- By Elizabeth Weaver
Join me and the Neuroscience community both here in Atlanta and nationwide in celebrating Brains & Behavior Faculty Walt Wilczynski & Sarah Brosnan’s new book: Cooperation and Conflict: The Interaction of Opposites in Shaping Social Behavior; published by Cambridge. (1)
Understanding the interaction between cooperation and conflict in shaping effective social behavior is a fundamental challenge facing societies.
In their new edited book, Brosnan and Wilczynski, along with their authors, explore both the exciting new directions and the biggest challenges in their fields, while focusing on identifying commonalities across species and disciplines to help understand what features are shared broadly and what are limited to specific contexts.
Although seemingly opposite in nature, the authors present a complex and sophisticated, interdependent and mutually beneficial relationship between cooperation and conflict. According to Brosnan: “One of the biggest insights of the book was that essentially all of our authors independently argued that cooperation and conflict are not opposites, but are inextricably linked, an insight that spans every discipline represented in the book.”

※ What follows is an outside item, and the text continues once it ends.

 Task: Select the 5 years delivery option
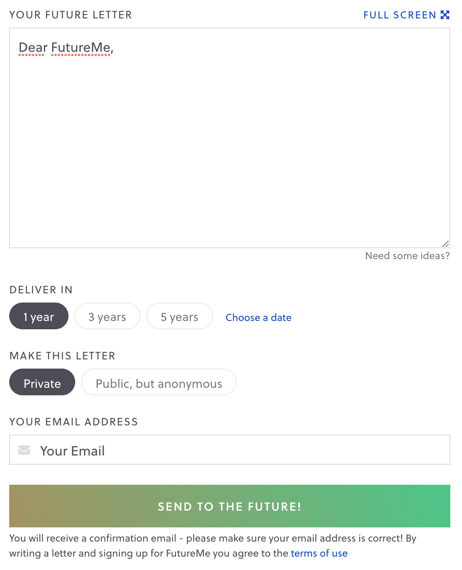pyautogui.click(x=179, y=316)
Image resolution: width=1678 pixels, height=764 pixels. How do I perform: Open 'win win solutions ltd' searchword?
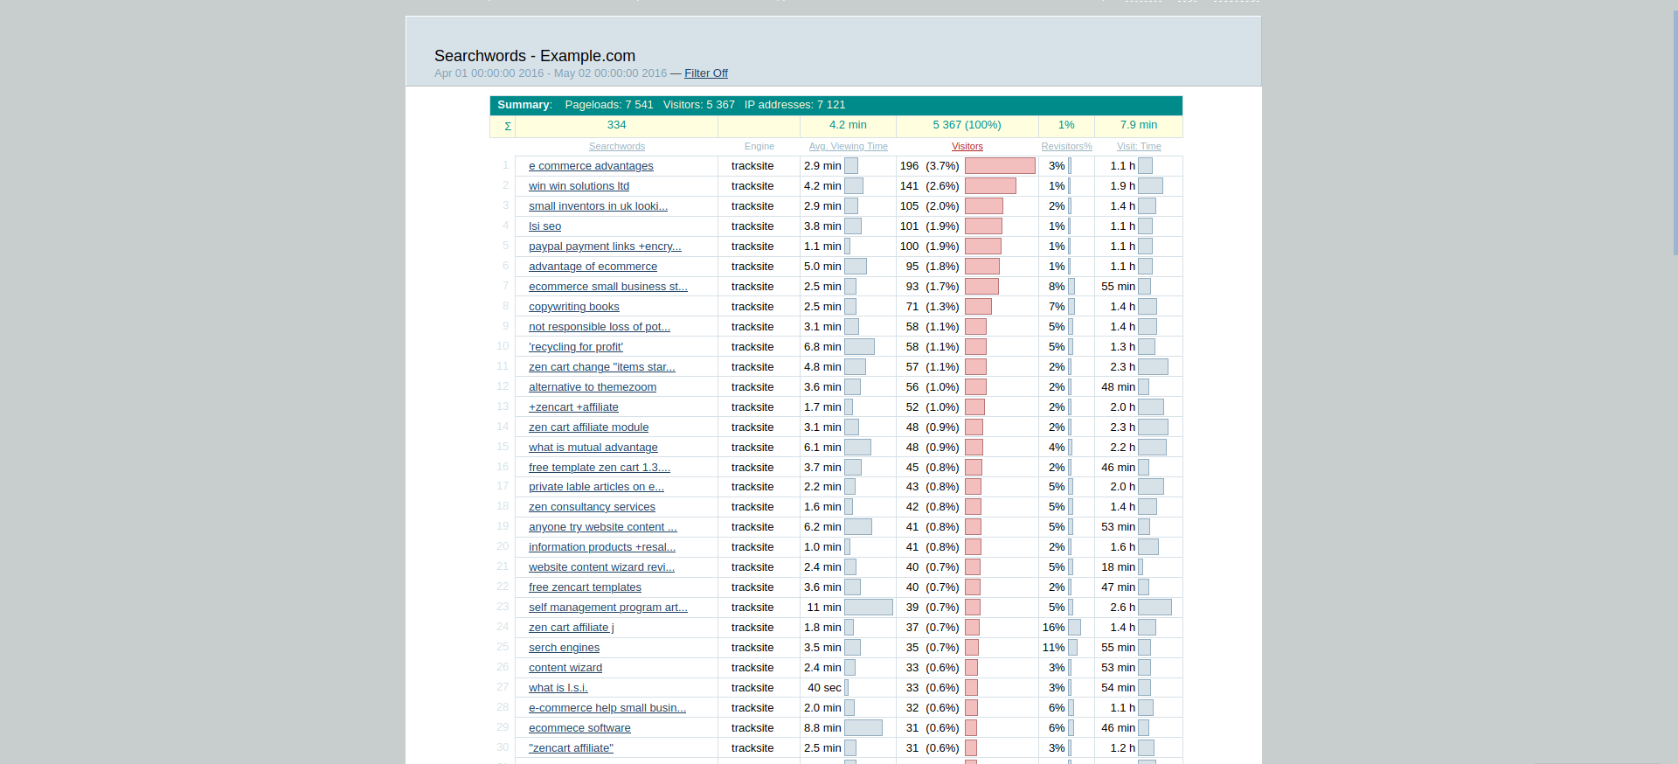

Drawing on the strong interdisciplinary expertise here at Georgia State University, the book’s origins can be traced back to a metaphorical seed planted in 2013 during the initial years of the Center for Behavioral Neuroscience. Several faculty, spearheaded by Director Elliott Albers and the late Walt Wilczynski, and including Brosnan, Tricia King, Diana Robins, Michael Beran, and Bill Hopkins wrote a Templeton grant(2) in hopes of exploring prosocial behavior and oxytocin from an interdisciplinary perspective.
After years of interdisciplinary research on the grant, Sarah Brosnan from Psychology and Walt Wilczynski from Neuroscience took the lead on editing a book that incorporated the main themes of the group’s research, deciding to focus on the balance between cooperation and conflict.
As their project developed, both authors felt it was important for the content to be broader than originally imagined in order to make clear the commonalities across disciplines. Their interdisciplinary approach led to authorship by geneticists, political scientists, social psychologist, biologists, neuroscientists, and behavioral ecologists, just to name a few. GSU is well represented in chapters throughout the book, including content from Elliott Albers, Heather Caldwell and Bill Hopkins from Neuroscience, Rob Latzman from Psychology, and Bill Long from Political Science.
Key to Wilczynski and Brosnan’s vision was that the breadth of perspective on the subject be coupled with accessibility across these disciplinary boundaries. Thus, they created a book in which experts from biology to political science explain the exciting new directions in the field at a level accessible to students and researchers from different backgrounds, asking their authors to write to non-specialists and including text boxes that explain material that is essential to understanding each discipline’s terminology and theoretical underpinnings.
Brosnan adds : “We didn’t want this to be a book that only experts could use; our goal was a volume that would encourage researchers to consider how their approaches fit with those of other disciplines, and for students and non-specialists to benefit from the collected knowledge.”
As we navigate an increasingly complicated and interconnected society, the timing of a book focused on conflict and cooperation couldn’t be more felicitous.
We would like to dedicate the announcement of this book to the late Walt Wilczynski, Ph.D., an author, a friend, a colleague, a director, a partner, a runner, a true example of cooperation amongst complexity, a natural resource of information, and so much, much more.
- Wilczynski, W., & Brosnan, S. (Eds.). (2021). Cooperation and Conflict: The Interaction of Opposites in Shaping Social Behavior. Cambridge: Cambridge University Press. doi:10.1017/9781108671187.
- Albers, H.E. (PI) The Prosocial Brain: Evolution of the Human Capacity for Empathy, Compassion and Cooperation, The John Templeton Foundation, 40463, July 1, 2013 – June 30, 2016, $3,382,664 (Total).